Being part of a community for half a century is quite an accomplishment for a medical clinic. The name becomes ingrained. So how do you change the name without losing patients? Stevens Point Orthopedic Administrator Shane Melenbacker, with the help of Midwest Communications Group’s stations in Wausau, Wisconsin, turned to radio to get the word out.
Radio Ink: Tell us about Stevens Point Orthopedics.
Melenbacker: We’ve been in the community for about 50 years under the name Klasinski Clinic. For quite a while, we were the only orthopedic clinic in the community. The local hospital started a clinic, but earlier this year all of the physicians of that clinic left and joined us. So we are once again the only orthopedic group in the community.
Some other groups come in on occasion to do some outreach stuff, but we are invested in the community, and it is our goal to serve the community absolutely the best we can.
Professional Research Consultants, a group that surveys patients for feedback on services, has given us a five-star rating over the past three years.
Radio Ink: What makes radio a good fit for you?
Melenbacker: The clinic had been using radio for a little while — not to the extent that we have been lately. We like it because you can get a message out clearly and quite quickly to a wide audience. When we rebranded, we really hit radio hard. I must say, that was probably the smartest thing we did.
It really resonated with the community. We explained why we were rebranding, and we were able to talk about the new physicians coming to the clinic. Most people were made aware of the rebrand through radio and social media. We did a lot of billboards at that time, and those helped as well. However, we were able to communicate the why and what we were doing clearly through radio.
Radio Ink: Tell us about your message. What type of ads do you run?
Melenbacker: What we focus on now is general information that gives us top-ofmind awareness for listeners. When I took over the clinic, I wanted to make sure we got our name out there. Our message was “We are here in the community, our physicians live in the community, and they want to take care of the community.” That’s the way we started.
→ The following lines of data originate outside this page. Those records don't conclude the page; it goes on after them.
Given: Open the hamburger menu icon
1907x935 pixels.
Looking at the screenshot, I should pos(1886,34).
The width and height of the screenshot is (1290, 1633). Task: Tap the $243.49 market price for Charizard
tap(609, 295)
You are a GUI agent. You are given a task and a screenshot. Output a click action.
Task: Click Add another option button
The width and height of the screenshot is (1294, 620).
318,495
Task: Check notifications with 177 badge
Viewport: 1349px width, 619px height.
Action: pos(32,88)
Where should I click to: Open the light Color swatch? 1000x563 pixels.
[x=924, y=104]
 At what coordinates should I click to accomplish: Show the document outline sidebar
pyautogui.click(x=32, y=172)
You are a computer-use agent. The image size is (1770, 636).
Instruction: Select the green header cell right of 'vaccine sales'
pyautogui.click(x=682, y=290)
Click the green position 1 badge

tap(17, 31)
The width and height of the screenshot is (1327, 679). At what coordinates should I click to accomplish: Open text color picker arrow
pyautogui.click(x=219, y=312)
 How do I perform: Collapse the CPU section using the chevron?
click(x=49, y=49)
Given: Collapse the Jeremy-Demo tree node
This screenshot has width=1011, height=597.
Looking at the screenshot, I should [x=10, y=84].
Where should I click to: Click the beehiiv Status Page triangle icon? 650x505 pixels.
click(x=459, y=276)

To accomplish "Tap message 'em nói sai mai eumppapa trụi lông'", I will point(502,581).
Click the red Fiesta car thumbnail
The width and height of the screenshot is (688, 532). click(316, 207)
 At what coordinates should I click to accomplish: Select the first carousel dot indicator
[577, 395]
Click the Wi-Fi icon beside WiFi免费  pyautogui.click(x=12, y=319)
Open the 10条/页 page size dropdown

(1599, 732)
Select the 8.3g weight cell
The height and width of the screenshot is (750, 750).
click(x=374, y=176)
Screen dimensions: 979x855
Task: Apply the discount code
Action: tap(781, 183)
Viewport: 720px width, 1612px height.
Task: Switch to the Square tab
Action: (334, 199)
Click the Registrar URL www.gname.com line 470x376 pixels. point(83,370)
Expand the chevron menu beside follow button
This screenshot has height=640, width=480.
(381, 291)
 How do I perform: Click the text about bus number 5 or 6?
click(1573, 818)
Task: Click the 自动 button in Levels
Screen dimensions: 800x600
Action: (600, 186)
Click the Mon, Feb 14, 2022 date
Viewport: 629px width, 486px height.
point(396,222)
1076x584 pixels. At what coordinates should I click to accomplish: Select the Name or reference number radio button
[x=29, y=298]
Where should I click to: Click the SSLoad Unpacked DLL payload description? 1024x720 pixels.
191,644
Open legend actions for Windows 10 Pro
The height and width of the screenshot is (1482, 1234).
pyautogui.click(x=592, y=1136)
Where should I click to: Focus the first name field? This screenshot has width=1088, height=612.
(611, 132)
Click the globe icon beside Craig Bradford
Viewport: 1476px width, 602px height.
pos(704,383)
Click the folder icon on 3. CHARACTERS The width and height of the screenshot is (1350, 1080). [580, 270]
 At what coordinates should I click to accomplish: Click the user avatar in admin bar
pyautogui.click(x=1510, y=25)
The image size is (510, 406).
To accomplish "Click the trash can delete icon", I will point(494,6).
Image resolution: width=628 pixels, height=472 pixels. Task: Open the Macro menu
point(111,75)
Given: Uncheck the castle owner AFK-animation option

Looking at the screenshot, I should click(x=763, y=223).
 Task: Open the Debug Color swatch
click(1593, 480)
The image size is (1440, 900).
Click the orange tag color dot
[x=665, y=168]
With certain stations you can hit your niche market easily, depending on what that target market is. Our target market is females 35-55, because they are the ones scheduling the appointments for family or parents. We also like to reach an audience that is interested in our sports medicine services. It lets us get our message out quickly, widely, and clearly to the people we are trying to reach.
Radio Ink: How has the response been?
Melenbacker: When I took over about four years ago we did a marketing blitz, and radio was a big part of that. We started seeing a significant increase in patients, new patients, coming to the clinic. I have to attribute a big part of that increase to the marketing and radio.
During our rebrand we got a lot of comments, things like, “We heard what was going on over at the clinic on the radio. It’s good to hear.” That made the transition of the guys that came from the hospital to the clinic a lot easier, because we were able to spread the message far and wide.
Their patients heard it. We used the physicians’ names and explained in the message what was going on. It really made it easier on the patients to find their physician.
Radio Ink: What is it like working with the Midwest Radio Group?
Melenbacker: Heidi MacEachern goes above and beyond when working with us. She has us on WIFC (Top 40), WDEZ (Country), WSAU (News/Talk), and WRIG (Sports). Heidi is always willing to answer our questions, to come talk with us, and her customer service is second to none.
Radio Ink: What message do you have for other businesses considering radio?
Melenbacker: I think radio is definitely worth it if you are going to put out the right message. One of the things that we’ve learned along the way is it really depends on the message. If you just put out who you are, what you do, something general like that, it’s not going to get you anywhere. That’s what I hear a lot on the radio. You need to send a specific message, and the good thing about radio is that you can send that message in various ways at different times.
Like we did with our rebrand, we told our entire story over a period of months so everybody knew what was going on. It was almost like people were paying
attention more because they wanted to hear the next part of the story.
Overall, what we have learned is that your message has to be of value and contain information the listener wants or needs — not just who, what, where, when, why.